La atención depositada por Pablo VI en el mercado global del catolicismo, cobró una dimensión más determinadamente euro-céntrica durante el pontificado de Juan Pablo II. El papa emergido de las Iglesias del silencio del Este de Europa convirtió muy pronto la reconstrucción de la Europa cristiana en centro de sus preocupaciones; contribuyó decisivamente a la puesta en marcha de la "revolución conservadora" y se valió de los vientos propiciados por la denominada Segunda Guerra Fría cuando los gobiernos de M. Thatcher (1979-1990), R. Reagan (1981-1989), y H. Khol (1982-1998) se esforzaban en derrotar al Imperio soviético. La antigua democracia-cristiana, abandonada a su suerte en la década anterior en aras del pluralismo católico, luchó ahora por forjar una nueva alianza bajo el cuño del Partido Popular Europeo; y el Consejo de Conferencias Episcopales Europeas (CC.EE.) liderado previamente por los valedores del progresismo, sufrió desde marzo de 1980 de la competencia de la nueva Comisión de Conferencias Episcopales de la Unión Europea (COMECE), más sujeta al control vaticano y guiada por parámetros conservadores.

En este contexto, el escenario ibérico cobró una importancia decisiva en el relato europeo: Portugal y España contribuirían al legado de la tradición católica como ejemplos de su capacidad para extender los valores de la cristiandad más allá de Europa -convocando a una nueva evangelización-; ambos habían sido además víctimas históricas de los riesgos que suponía para ese legado la expansión de los principios laicos y las doctrinas marxistas;  y ambos ejercerían de campo de experimentación decisivo para la cohabitación entre las tradiciones católicas y las políticas socialistas de sus gobiernos. A ojos de la Santa Sede, la integración de España y Portugal en el Mercado Común Europeo no solo contribuiría a exorcizar cualquier tentación revolucionaria; también incrementaría en el futuro la capacidad de las redes católicas para intermediar en las políticas comunitarias. Las campañas de propaganda que revistieron las visitas de Juan Pablo II al santuario de Fátima en mayo de 1982 y al del Apóstol Santiago en noviembre de 1982 son un testimonio paradigmático de todo ello.
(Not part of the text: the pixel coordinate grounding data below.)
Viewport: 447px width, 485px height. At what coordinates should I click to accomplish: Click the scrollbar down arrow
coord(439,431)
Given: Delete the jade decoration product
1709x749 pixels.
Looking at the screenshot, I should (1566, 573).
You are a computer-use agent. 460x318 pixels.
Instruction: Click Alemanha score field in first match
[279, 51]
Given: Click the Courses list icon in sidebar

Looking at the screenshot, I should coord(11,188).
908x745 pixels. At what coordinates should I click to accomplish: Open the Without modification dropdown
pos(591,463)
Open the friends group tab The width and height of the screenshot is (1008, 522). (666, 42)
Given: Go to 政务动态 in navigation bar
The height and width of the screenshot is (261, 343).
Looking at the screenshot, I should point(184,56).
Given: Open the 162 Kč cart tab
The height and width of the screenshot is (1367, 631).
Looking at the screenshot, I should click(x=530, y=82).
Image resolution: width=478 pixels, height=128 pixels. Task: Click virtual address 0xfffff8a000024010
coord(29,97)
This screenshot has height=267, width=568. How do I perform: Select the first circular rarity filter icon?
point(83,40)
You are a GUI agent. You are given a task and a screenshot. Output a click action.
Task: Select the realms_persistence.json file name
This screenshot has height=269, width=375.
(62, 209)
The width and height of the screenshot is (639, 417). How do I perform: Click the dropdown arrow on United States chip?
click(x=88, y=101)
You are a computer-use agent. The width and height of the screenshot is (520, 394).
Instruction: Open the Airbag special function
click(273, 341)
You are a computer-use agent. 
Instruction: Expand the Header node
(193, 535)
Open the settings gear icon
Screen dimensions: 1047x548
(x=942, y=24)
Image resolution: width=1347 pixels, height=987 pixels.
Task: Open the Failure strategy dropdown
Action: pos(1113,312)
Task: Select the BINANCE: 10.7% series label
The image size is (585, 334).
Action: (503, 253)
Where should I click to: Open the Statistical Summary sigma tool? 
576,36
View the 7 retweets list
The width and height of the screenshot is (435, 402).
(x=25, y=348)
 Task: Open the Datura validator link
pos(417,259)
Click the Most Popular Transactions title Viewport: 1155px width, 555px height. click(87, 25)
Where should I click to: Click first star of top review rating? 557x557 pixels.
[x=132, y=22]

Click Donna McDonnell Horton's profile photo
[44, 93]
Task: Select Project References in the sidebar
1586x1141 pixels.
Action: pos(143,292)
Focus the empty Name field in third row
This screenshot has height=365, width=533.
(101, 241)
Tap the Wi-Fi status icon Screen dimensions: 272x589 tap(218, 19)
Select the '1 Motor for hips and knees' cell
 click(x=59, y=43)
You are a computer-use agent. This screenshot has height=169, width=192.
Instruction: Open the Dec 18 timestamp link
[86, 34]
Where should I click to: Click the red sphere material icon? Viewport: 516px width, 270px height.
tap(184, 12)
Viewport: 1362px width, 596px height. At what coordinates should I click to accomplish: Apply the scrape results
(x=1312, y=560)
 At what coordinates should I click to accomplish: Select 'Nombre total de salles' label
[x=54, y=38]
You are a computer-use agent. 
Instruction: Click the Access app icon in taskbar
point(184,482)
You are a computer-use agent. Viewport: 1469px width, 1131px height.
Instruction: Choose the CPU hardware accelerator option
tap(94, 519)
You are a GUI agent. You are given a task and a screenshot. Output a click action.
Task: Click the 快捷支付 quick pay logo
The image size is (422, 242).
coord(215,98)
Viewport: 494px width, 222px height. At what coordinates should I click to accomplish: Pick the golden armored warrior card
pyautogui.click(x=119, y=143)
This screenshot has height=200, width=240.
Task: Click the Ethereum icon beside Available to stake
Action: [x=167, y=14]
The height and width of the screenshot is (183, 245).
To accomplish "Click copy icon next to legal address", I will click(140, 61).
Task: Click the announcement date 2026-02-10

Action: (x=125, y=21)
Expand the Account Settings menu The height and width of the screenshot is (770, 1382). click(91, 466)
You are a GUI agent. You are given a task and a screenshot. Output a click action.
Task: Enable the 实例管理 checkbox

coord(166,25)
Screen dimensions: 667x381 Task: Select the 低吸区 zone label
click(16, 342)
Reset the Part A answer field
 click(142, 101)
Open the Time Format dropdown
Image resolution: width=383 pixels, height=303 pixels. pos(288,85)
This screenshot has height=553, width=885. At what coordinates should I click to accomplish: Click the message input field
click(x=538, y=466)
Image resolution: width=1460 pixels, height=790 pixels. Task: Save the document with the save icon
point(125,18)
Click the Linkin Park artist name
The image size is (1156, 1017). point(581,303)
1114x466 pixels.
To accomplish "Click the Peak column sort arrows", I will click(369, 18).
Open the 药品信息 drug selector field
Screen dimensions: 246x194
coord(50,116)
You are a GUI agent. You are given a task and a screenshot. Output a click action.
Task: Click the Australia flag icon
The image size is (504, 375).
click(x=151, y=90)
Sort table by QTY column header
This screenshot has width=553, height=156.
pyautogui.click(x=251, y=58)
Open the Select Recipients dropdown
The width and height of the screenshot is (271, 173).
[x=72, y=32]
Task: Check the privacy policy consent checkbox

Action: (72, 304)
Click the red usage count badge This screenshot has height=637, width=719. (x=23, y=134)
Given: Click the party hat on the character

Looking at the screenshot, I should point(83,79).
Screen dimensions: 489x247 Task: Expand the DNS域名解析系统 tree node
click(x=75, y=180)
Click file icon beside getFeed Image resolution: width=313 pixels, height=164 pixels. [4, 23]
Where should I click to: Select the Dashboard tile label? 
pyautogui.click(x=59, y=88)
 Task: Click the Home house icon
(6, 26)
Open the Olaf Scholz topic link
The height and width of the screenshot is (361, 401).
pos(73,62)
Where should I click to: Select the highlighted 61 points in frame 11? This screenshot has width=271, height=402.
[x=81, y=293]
Como ya había sucedido durante el pontificado de Pío XII en los momentos aurorales de las comunidades europeas, en los discursos pronunciados por el papa polaco en Bruselas, en octubre de 1984 ante los parlamentarios de la Unión Europea Occidental, y en mayo de 1985 en la sede de la CEE, este garantizó expresamente su pleno apoyo a una unidad europea que salvaguardase el alma del continente, al Sur y al Este. Por entonces, Díaz Merchán, tras reemplazar como presidente de la Conferencia Episcopal Española a un cardenal Tarancón demasiado conciliador para las pretensiones del pontífice, publicó el primer documento del episcopado español que mostró su apoyo al proyecto europeo, agradeciendo la contribución prestada a España por el cardenal de origen alemán, Franz Hengsbach, presidente la Comisión de Episcopados de la Comunidad Europea (COMECE). Desde ese momento, el episcopado español y el portugués cobrarían protagonismo en Europa y en la Santa Sede.